De son côté, Ekaley Joulia, Directrice Exécutive de l’Université Paris-Panthéon-Assas (Campus de Maurice), est d’avis qu’il est possible que les institutions de formation ne répondent pas toujours aux besoins spécifiques du marché du travail, ce qui peut contribuer au manque de main-d’œuvre qualifiée dans le pays. Cependant, elle précise qu’il est également important de noter que les besoins du marché du travail évoluent rapidement, en parallèle avec les avancées technologiques exponentielles dans le monde. Il est donc nécessaire que les institutions soient suffisamment agiles et réactives pour développer des programmes de formation innovants qui permettent aux étudiants d’acquérir les compétences nécessaires pour répondre aux nouveaux défis du marché.

«En plus de cela, il est important de prendre en compte le phénomène de la fuite des cerveaux, ou brain drain. De nombreux jeunes professionnels mauriciens partent à l’étranger en quête d’opportunités, soit pour exploiter de nouvelles filières soit pour poursuivre leur carrière.

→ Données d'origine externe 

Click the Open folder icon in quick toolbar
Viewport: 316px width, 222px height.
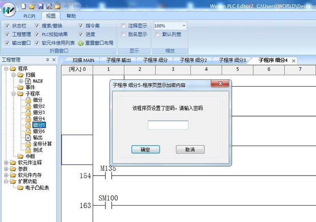point(32,6)
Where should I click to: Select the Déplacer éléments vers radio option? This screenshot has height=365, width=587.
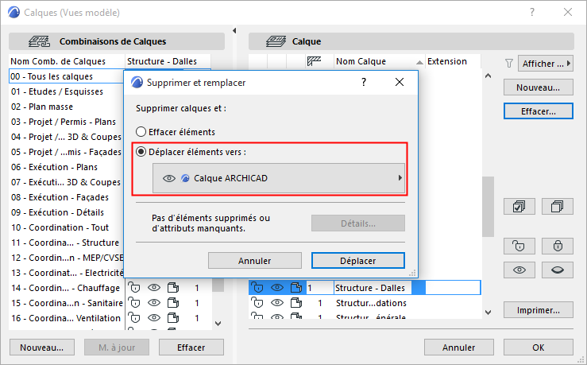coord(141,152)
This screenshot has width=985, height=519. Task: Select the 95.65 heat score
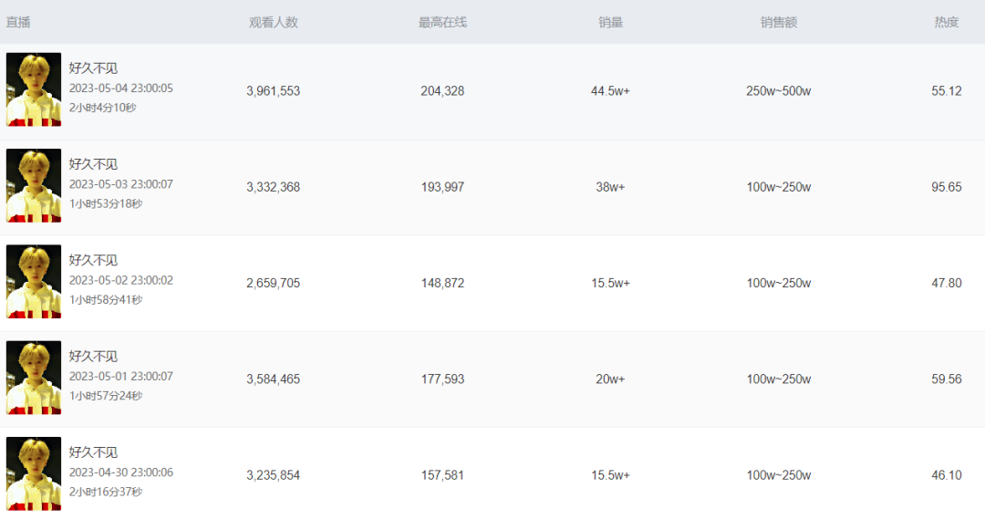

Les propositions de Business Mauritius

La reprise post-pandémique et une nouvelle compréhension de l’impact de la technologie offrent une excellente occasion de repenser le rôle de l’éducation en tant que catalyseur du développement des talents et pilier de la croissance. À ce titre, dans son Budget Memo, Business Mauritius souhaite le développement d’une stratégie nationale ou d’une feuille de route pour le secteur de l’enseignement supérieur afin de faire connaître, construire et commercialiser Maurice comme une destination de choix pour les étudiants d’Afrique, de l’océan Indien et d’Asie qui veulent profiter d’une expérience éducative de classe mondiale. Cela avec un budget dédié à la stratégie de marketing ; un écosystème centré sur l’étudiant avec la demande de visa, le style de vie et les activités des étudiants, l’accès aux transports publics et aux institutions de santé, les options d’hébergement et la connectivité ; un cadre réglementaire favorable aux entreprises et des conseils clairs sur le bureau des étudiants internationaux, les changements de visas d’étudiants – traitement, allocations de travail à temps partiel de 20 heures par semaine et le 10-Year Renewable Young Professional Occupation Permit poststudy work visa – ainsi que Mauritius Africa Scholarship Scheme. Business Mauritius propose également de permettre aux établissements d’enseignement post-secondaire enregistrés par la HEC d’être détaxés aux fins de la TVA. L’organisation suggère aussi la remise ou déduction fiscale pour tous les investissements dans les technologies facilitant l’enseignement en ligne / à distance (développement de programmes, mise en place de plates-formes d’apprentissage, équipement, logiciels), la conception d’un programme pour attirer les doctorants internationaux qui souhaitent faire de la recherche dans les domaines prioritaires, avec une aide pour déposer des brevets localement, un forfait spécial d’accès à Internet pour tous les campus d’éducation et les étudiants inscrits. Business Mauritius demande également de revoir le programme d’études aux niveaux primaire et secondaire afin de doter les prochaines générations des compétences nécessaires au Future of Work et de répondre à la demande locale.